Task goal –
Quote exactly, and only, the lines from the one containing "You are a computer-use agent." through the end of the material below. Skip pictures.

Dataset records –
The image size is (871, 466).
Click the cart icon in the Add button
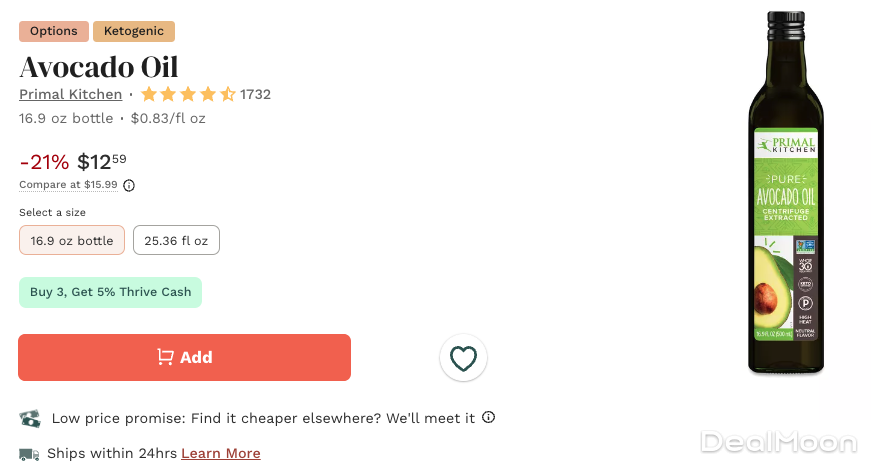coord(165,357)
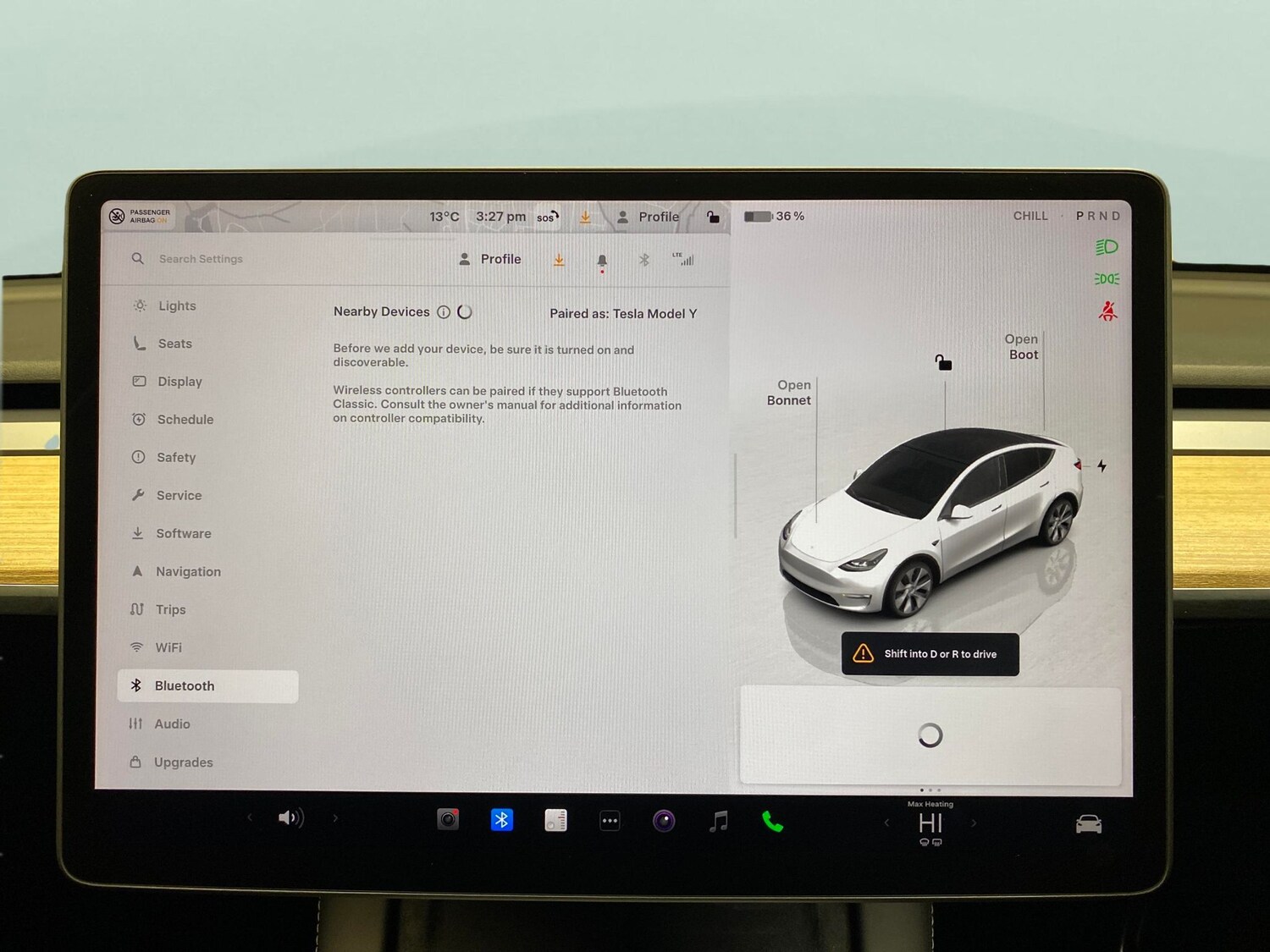The height and width of the screenshot is (952, 1270).
Task: Tap the software download arrow in the status bar
Action: click(x=585, y=217)
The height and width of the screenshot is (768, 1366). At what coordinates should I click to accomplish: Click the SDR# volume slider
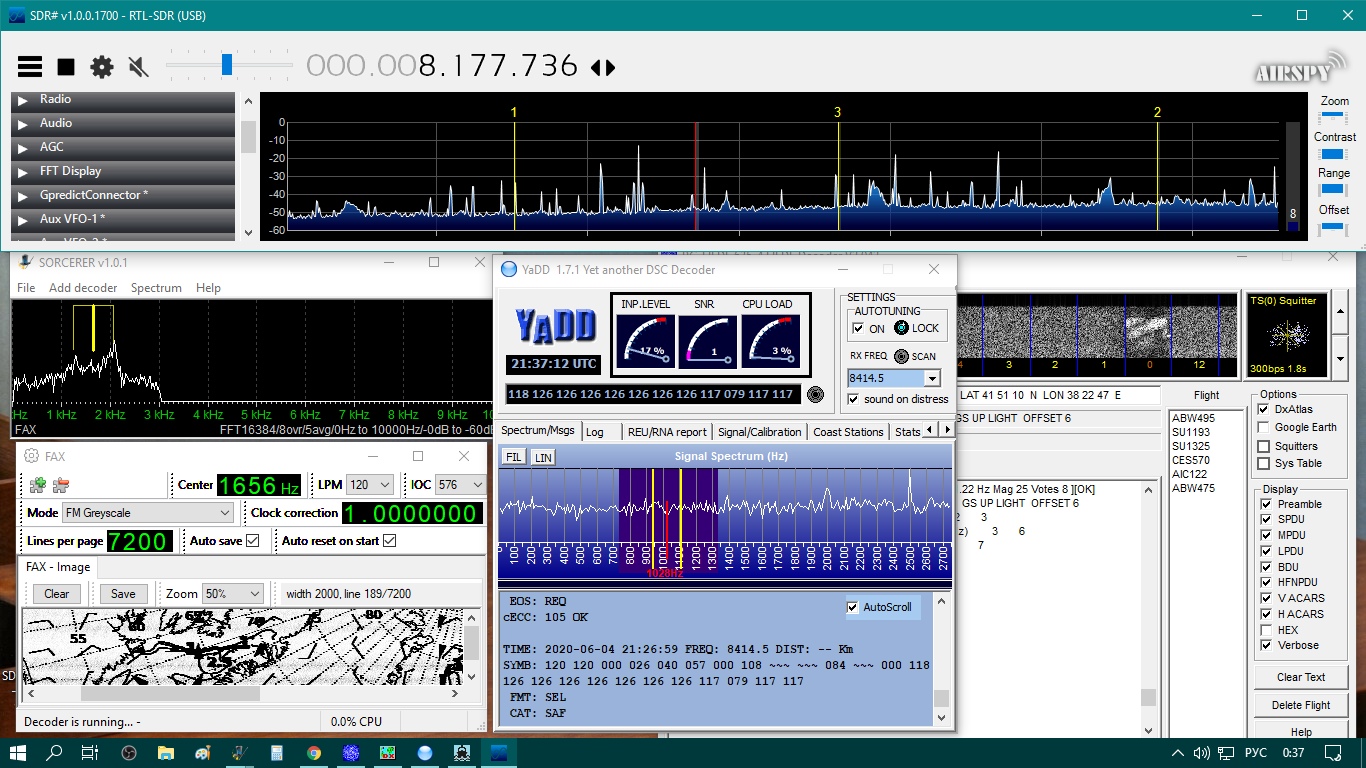[x=227, y=65]
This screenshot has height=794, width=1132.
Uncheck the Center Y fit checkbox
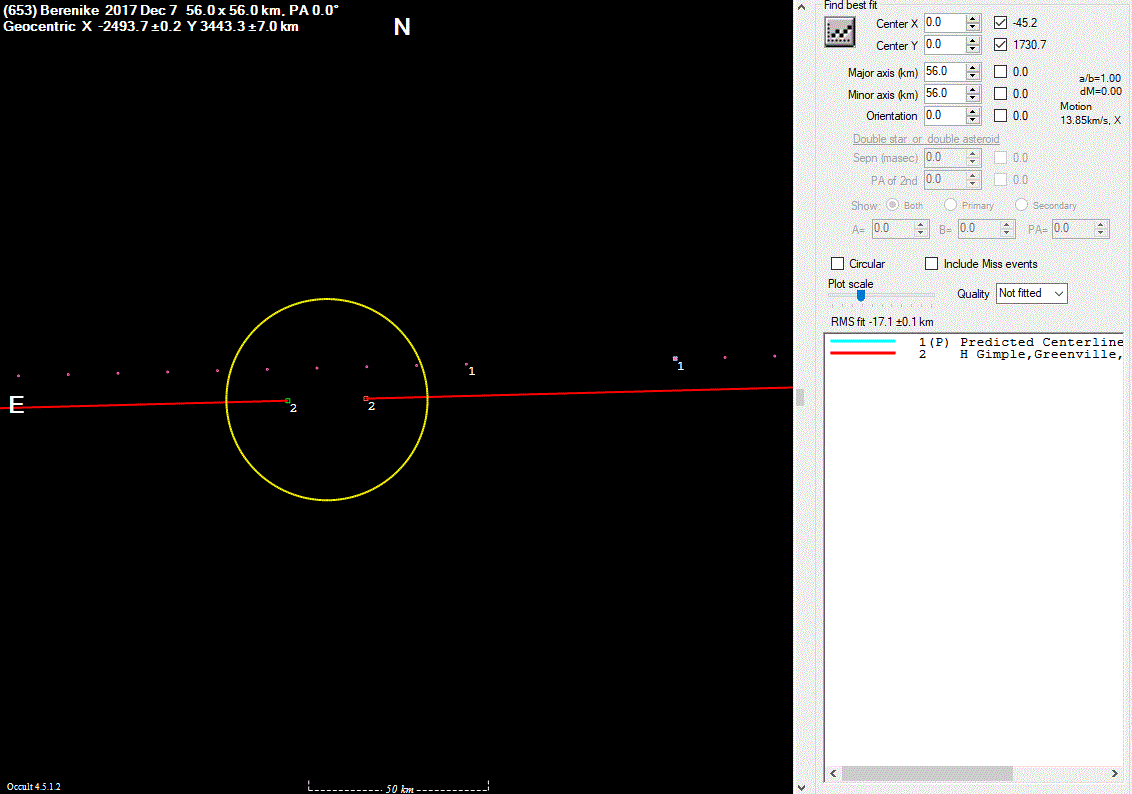coord(1001,45)
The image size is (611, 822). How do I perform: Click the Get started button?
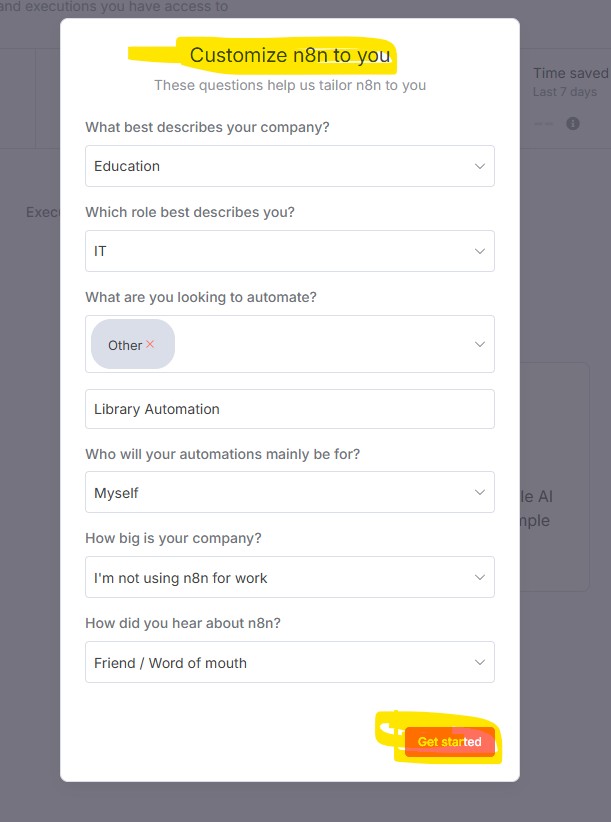(450, 742)
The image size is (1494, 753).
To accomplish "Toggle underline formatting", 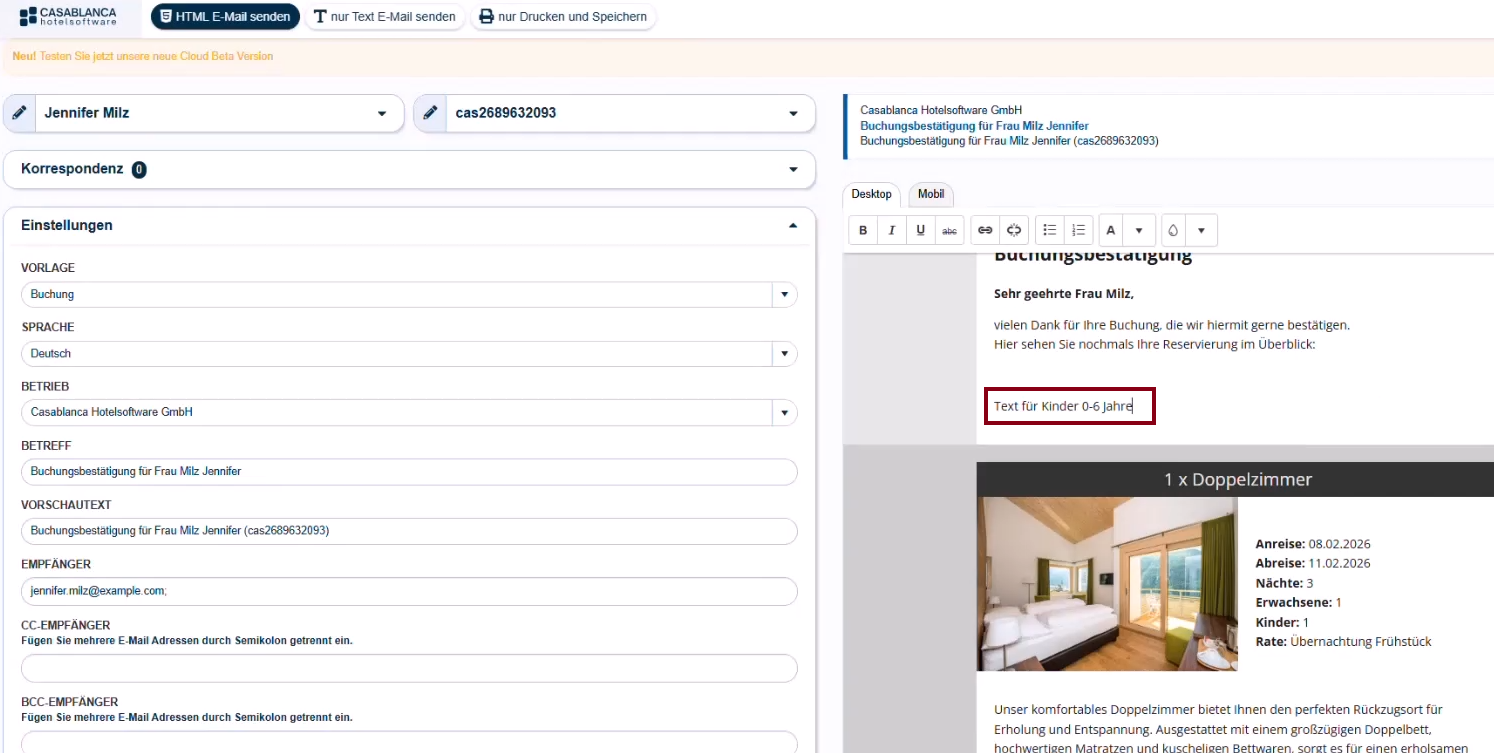I will click(920, 230).
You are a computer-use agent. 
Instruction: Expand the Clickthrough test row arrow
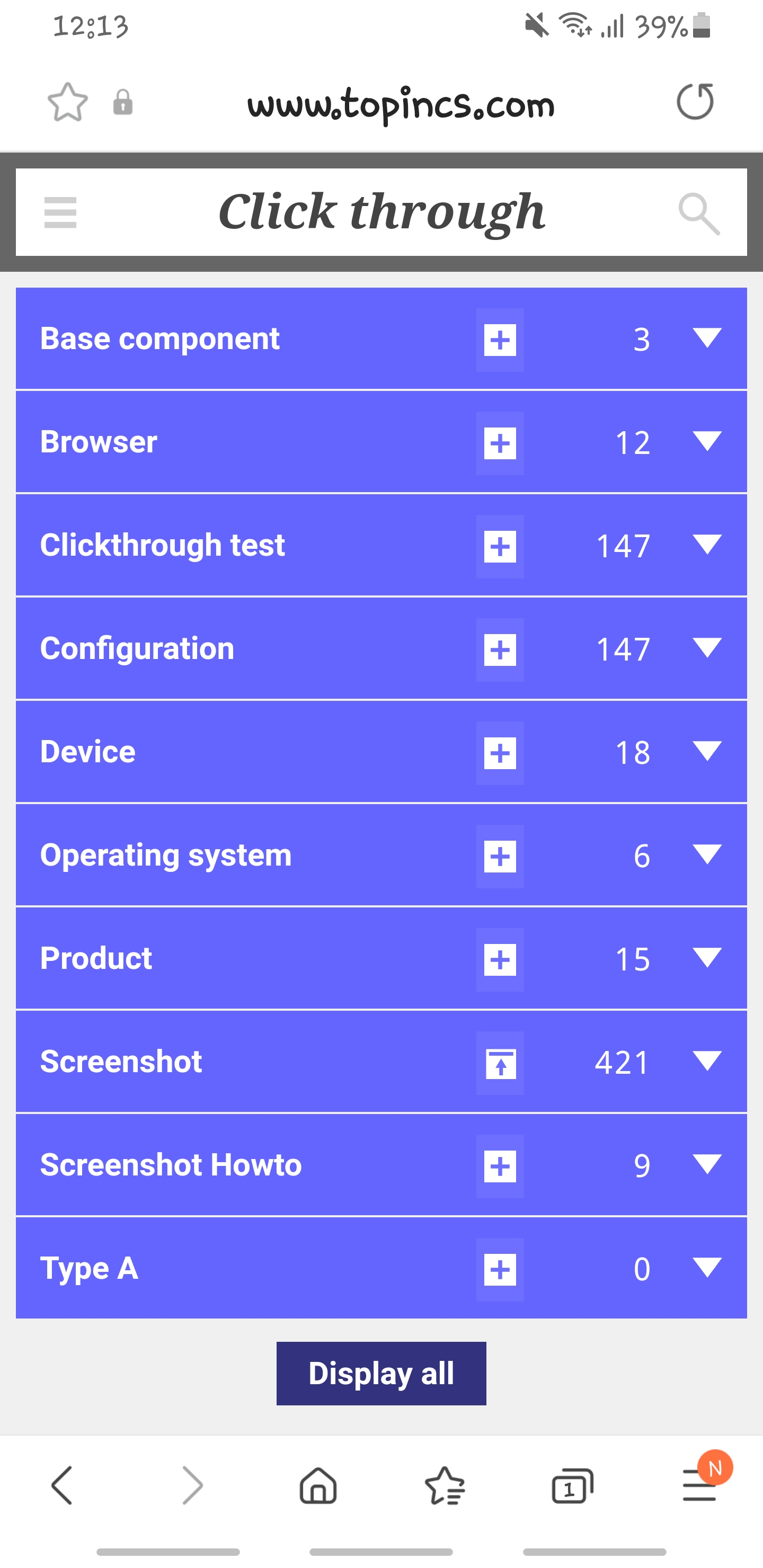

Output for this exercise –
You are a computer-use agent. 
Instruction: Expand the Clickthrough test row arrow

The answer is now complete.